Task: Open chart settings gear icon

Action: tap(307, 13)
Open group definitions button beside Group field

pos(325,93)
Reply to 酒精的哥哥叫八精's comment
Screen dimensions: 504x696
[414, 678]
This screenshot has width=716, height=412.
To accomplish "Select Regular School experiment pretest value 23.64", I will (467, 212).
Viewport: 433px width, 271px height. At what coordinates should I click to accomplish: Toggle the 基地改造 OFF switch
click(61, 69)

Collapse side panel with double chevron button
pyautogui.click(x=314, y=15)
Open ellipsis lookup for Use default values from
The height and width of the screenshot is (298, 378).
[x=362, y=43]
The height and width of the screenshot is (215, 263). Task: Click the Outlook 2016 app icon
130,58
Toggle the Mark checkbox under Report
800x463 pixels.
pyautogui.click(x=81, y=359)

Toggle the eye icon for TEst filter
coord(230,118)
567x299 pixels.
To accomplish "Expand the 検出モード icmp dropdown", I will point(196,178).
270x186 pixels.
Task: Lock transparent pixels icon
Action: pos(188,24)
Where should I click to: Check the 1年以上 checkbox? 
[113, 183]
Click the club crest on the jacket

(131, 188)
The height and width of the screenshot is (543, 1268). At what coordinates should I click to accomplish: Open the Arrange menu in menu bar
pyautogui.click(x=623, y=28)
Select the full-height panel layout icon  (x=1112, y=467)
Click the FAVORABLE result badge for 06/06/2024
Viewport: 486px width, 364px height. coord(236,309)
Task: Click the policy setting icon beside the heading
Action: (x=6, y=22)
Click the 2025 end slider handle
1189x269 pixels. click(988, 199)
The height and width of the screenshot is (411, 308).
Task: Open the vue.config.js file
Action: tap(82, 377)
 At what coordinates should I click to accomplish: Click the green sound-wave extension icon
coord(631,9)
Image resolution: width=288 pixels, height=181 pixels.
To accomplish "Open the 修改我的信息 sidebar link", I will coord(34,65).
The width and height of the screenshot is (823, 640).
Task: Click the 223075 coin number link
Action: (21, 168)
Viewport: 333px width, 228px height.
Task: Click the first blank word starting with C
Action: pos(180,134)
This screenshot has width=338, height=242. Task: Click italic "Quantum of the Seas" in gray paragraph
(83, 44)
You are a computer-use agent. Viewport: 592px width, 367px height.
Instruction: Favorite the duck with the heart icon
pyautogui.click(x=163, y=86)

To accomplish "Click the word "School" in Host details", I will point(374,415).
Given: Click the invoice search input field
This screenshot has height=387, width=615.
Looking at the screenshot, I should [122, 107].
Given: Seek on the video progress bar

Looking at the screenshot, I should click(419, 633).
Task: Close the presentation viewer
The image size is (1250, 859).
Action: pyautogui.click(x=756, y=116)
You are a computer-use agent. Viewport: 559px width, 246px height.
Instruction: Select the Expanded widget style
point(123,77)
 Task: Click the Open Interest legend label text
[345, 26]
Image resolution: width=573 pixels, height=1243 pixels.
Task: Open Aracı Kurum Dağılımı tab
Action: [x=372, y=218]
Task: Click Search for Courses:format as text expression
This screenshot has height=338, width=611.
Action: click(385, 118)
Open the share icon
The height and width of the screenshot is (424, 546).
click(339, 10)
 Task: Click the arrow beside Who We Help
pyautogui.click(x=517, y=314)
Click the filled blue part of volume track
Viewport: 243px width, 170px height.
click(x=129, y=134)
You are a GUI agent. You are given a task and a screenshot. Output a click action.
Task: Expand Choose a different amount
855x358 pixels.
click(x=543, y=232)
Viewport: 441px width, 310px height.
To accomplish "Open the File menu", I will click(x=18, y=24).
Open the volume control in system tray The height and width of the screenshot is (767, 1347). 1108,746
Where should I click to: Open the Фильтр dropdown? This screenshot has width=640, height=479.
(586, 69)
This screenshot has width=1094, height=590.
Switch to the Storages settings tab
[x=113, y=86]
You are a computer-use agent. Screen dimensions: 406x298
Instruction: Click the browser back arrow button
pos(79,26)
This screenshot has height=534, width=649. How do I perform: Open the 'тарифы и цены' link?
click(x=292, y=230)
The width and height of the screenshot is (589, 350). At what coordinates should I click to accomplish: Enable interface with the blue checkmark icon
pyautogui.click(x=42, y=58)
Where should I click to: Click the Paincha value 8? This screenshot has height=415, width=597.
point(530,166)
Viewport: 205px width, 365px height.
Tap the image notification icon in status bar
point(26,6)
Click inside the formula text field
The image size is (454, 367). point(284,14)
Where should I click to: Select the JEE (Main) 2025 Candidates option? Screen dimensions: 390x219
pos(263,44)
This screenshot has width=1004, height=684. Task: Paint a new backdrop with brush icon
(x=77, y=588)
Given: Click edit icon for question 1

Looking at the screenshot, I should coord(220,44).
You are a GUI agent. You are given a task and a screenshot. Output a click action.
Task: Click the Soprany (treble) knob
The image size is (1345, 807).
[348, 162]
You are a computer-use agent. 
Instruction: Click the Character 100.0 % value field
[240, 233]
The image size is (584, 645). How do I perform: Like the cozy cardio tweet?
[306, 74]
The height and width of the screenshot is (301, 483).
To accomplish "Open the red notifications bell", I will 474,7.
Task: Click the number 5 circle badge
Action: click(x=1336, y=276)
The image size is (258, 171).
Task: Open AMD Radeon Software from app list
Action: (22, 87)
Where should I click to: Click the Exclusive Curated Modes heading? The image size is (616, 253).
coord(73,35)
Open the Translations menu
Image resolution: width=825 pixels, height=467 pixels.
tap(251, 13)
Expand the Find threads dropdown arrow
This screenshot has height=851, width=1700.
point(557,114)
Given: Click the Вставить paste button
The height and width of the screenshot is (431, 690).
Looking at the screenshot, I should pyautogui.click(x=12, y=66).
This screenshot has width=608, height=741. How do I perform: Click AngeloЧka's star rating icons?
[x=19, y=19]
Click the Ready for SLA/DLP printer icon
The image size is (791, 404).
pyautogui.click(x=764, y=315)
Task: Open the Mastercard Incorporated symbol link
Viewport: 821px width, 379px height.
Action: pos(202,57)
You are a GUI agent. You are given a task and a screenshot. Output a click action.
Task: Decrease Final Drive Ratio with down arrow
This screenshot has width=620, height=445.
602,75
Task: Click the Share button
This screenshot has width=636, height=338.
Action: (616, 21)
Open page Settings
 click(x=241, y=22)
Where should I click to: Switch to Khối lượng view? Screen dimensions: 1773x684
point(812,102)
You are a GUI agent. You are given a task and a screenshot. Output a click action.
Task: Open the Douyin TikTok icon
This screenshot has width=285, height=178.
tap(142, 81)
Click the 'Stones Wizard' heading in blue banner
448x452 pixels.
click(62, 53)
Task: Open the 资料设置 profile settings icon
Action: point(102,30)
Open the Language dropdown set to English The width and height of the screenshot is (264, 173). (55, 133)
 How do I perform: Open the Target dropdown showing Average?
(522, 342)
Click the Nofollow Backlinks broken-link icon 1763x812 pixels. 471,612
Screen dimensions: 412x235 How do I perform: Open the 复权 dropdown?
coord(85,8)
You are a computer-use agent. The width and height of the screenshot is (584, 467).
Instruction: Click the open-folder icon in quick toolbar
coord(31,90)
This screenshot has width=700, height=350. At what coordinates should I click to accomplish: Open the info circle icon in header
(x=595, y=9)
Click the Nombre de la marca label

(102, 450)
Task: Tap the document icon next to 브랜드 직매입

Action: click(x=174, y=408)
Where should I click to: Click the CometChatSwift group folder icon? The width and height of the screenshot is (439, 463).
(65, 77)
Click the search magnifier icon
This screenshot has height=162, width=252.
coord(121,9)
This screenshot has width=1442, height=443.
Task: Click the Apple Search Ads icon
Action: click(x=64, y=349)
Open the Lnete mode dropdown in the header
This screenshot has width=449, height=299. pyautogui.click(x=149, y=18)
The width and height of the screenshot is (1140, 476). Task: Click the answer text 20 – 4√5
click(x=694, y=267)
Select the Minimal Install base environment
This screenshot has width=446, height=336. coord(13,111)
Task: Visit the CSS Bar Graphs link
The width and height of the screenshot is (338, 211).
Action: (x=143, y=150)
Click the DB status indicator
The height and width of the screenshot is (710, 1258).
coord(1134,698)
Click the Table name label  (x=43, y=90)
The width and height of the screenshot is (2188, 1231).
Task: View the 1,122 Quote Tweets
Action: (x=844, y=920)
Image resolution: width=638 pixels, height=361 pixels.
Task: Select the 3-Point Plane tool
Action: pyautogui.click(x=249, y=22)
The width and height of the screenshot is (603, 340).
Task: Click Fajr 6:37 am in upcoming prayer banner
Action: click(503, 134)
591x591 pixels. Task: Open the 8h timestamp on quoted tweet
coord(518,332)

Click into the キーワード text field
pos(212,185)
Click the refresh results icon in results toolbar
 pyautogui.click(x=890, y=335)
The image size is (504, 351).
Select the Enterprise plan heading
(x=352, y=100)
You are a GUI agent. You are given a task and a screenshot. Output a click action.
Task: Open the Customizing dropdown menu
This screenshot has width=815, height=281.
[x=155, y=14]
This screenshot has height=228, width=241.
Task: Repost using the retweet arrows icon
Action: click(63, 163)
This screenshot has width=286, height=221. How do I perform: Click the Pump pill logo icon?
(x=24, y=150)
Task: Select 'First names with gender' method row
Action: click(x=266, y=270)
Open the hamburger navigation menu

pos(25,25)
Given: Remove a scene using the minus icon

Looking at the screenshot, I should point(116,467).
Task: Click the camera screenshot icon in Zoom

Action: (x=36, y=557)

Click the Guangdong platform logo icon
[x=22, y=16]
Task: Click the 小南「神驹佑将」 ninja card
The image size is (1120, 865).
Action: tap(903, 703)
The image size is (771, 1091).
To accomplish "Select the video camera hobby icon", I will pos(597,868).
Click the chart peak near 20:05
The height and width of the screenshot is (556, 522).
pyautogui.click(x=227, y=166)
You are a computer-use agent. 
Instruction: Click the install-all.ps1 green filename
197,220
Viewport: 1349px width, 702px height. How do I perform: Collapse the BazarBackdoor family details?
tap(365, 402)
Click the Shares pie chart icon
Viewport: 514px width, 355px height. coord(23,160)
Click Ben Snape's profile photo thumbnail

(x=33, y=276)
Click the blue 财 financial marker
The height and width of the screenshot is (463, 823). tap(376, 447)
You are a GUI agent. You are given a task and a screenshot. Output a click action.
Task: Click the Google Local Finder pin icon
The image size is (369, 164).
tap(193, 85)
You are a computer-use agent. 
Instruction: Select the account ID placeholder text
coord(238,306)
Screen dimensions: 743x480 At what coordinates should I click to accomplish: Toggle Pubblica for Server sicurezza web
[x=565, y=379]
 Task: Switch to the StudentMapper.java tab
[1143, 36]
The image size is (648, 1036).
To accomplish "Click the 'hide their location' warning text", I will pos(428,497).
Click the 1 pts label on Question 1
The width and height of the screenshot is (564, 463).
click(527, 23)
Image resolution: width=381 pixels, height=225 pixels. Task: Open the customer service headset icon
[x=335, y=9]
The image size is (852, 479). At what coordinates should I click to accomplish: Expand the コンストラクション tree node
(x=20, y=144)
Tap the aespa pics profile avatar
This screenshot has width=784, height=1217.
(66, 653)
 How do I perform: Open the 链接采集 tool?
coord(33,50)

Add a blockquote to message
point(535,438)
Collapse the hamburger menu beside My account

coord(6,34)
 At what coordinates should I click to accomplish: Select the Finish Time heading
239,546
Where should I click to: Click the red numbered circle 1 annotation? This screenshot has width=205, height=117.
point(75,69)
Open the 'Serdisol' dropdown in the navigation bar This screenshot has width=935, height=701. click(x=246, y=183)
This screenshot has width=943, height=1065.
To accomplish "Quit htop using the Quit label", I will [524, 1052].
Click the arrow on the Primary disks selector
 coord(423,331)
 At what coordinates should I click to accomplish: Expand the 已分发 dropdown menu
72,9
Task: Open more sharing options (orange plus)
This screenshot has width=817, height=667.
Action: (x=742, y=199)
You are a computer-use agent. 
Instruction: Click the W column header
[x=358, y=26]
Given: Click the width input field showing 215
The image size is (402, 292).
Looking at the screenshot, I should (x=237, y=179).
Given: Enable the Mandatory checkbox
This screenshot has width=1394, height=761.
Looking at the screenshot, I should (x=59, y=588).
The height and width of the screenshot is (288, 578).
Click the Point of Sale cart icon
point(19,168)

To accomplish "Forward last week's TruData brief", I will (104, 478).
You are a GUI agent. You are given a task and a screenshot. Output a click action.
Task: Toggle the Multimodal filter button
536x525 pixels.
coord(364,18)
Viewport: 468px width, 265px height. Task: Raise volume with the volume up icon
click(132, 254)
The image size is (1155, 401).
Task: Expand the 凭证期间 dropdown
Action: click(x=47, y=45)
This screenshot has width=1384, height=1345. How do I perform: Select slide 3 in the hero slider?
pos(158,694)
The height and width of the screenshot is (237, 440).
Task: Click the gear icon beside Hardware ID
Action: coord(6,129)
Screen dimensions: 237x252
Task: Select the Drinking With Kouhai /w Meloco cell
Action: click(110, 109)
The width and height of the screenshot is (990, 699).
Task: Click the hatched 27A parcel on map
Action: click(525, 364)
══════════════════════════════
> [WHAT IS NEEDED] From the records above, copy out the line with "Click the 2025 end slider handle", the line with "Image resolution: width=288", and every line between them, word for word.

> [RESPONSE FOR THIS EXERCISE]
Click the 2025 end slider handle
1189x269 pixels. click(988, 199)
The height and width of the screenshot is (411, 308).
Task: Open the vue.config.js file
Action: tap(82, 377)
 At what coordinates should I click to accomplish: Click the green sound-wave extension icon
coord(631,9)
Image resolution: width=288 pixels, height=181 pixels.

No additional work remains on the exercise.